Why does a USP CRM have an expiration date (period of validity) and what does the expiration date mean?

The expiration date (period of validity) of a CRM is required by ISO Guide 31 [1]. The CRM property value and uncertainty is applicable to the unopened vial for the stated period of validity. It is expected that the USP Reference Standard will be used when opened. USP generally provides enough material for multiple preparations. Any unused portions remaining after the container has been opened should be carefully stored in accordance with prudent laboratory procedures. Many variables are outside of the control of USP. Therefore, USP makes no warranties concerning the continued suitability of previously opened Reference Standards, hence CRMs. Decisions concerning the proper use of previously opened Reference Standards are the responsibility of the purchaser.

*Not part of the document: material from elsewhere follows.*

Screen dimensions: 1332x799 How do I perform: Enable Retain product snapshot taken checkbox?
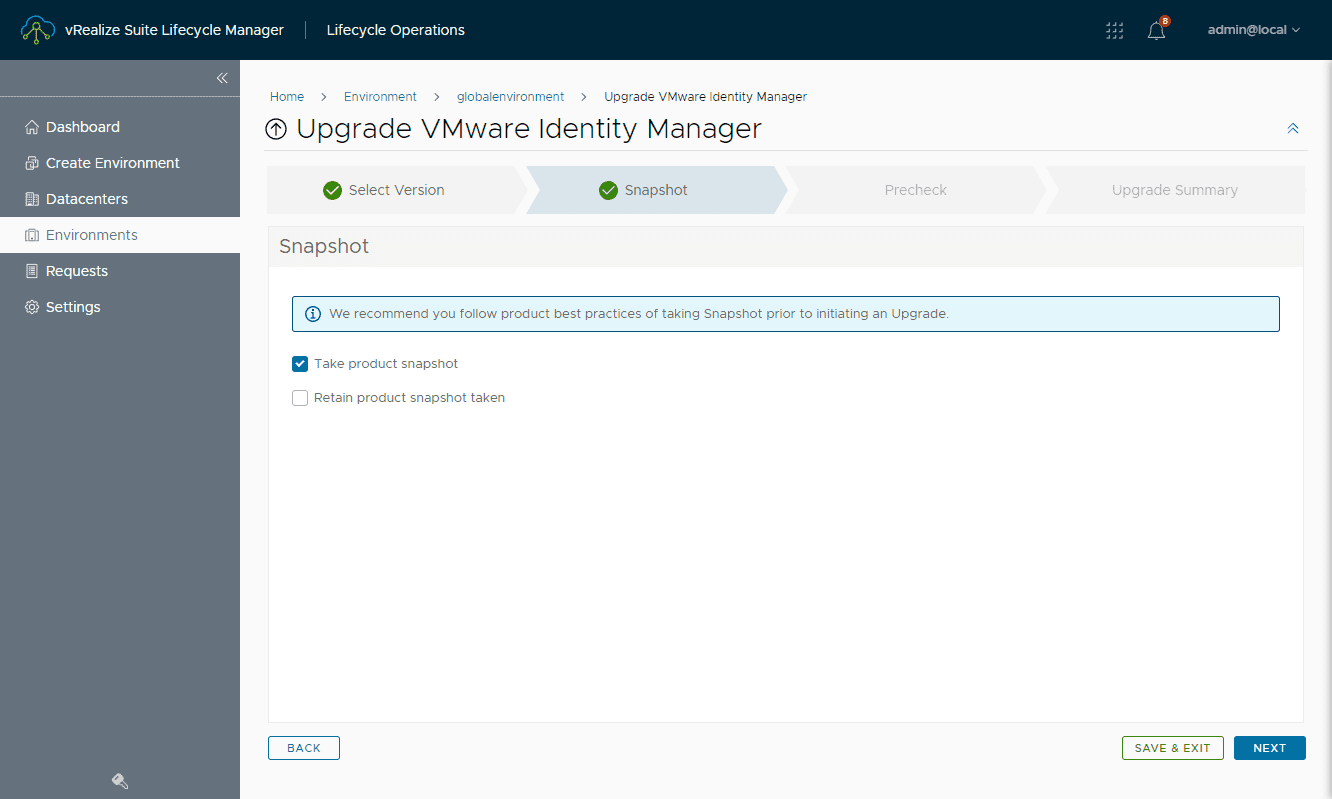point(300,398)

If a CRM/Reference Standard lot is exhausted, which expiration date should be used, the valid use date of the Reference Standard/CRM lot or the COA period of validity?

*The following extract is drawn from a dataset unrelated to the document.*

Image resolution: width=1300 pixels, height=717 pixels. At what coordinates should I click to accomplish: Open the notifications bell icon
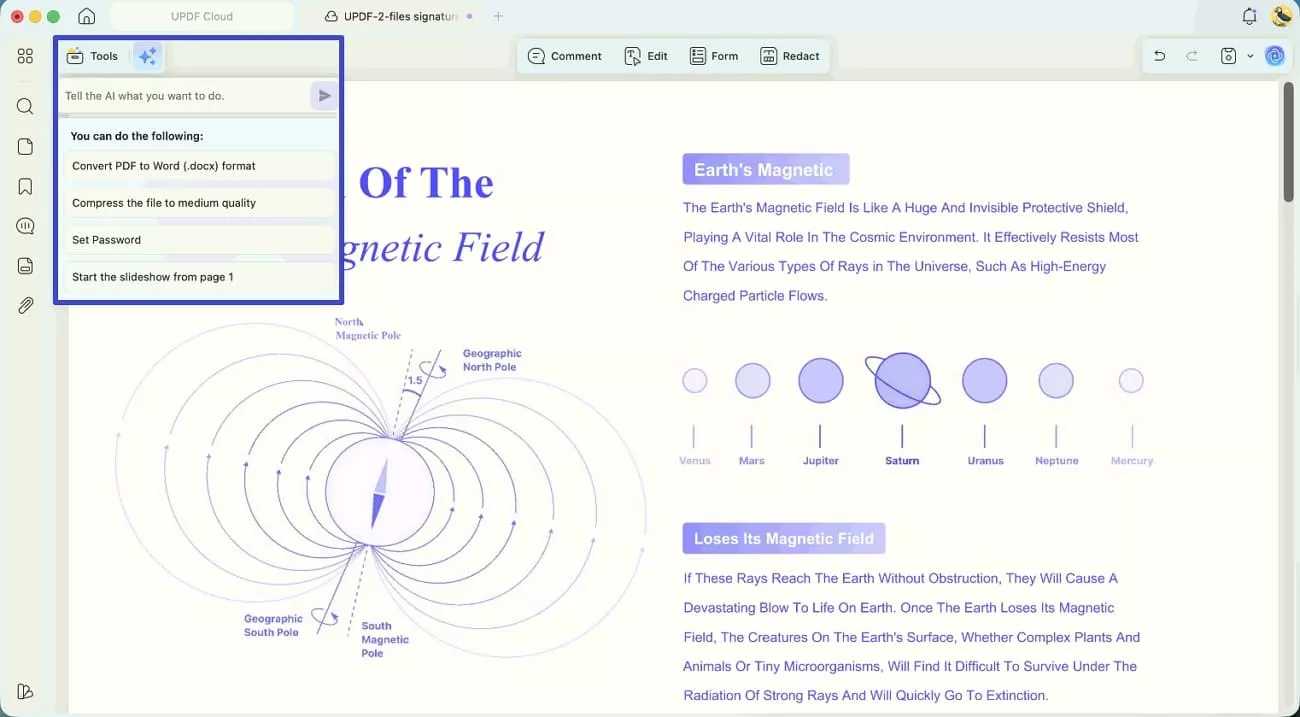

If a CRM/Reference Standard lot is exhausted, the earlier date takes precedence. For example, if the valid use date of a USP Reference Standard/CRM is September 2009 and the CRM COA is September 24, 2010, the valid use date of September 2009 should be used. The date that comes first (valid use date or period of validity) always takes precedence. The CRM certified property value is valid for the stated period of validity on the CRM COA. If the valid use date comes before the CRM COA period of validity and the valid use date has past, the material is no longer a Reference Standard and cannot be used for official compendial uses. FDA requirements for an official Reference Standard would not be met. However, the material may be used as a CRM (i.e., check standard).

References:
[1] ISO Guide 31, Reference Materials, Contents of Certificates and Labels. 2nd ed. Geneva, Switzerland: ISO; 2000.
[2] ISO Guide 30, terms and definitions used in connection with reference materials. Geneva, Switzerland: ISO; 1992.
[3] "Guide to the Expression of Uncertainty in Measurement", ISO, 1993.
[4] Barry N. Taylor and Chris E. Kuyatt, "Guidelines for Evaluating and Expressing the Uncertainty of NIST Measurement Results", NIST Technical Note 1297, 1994 Edition.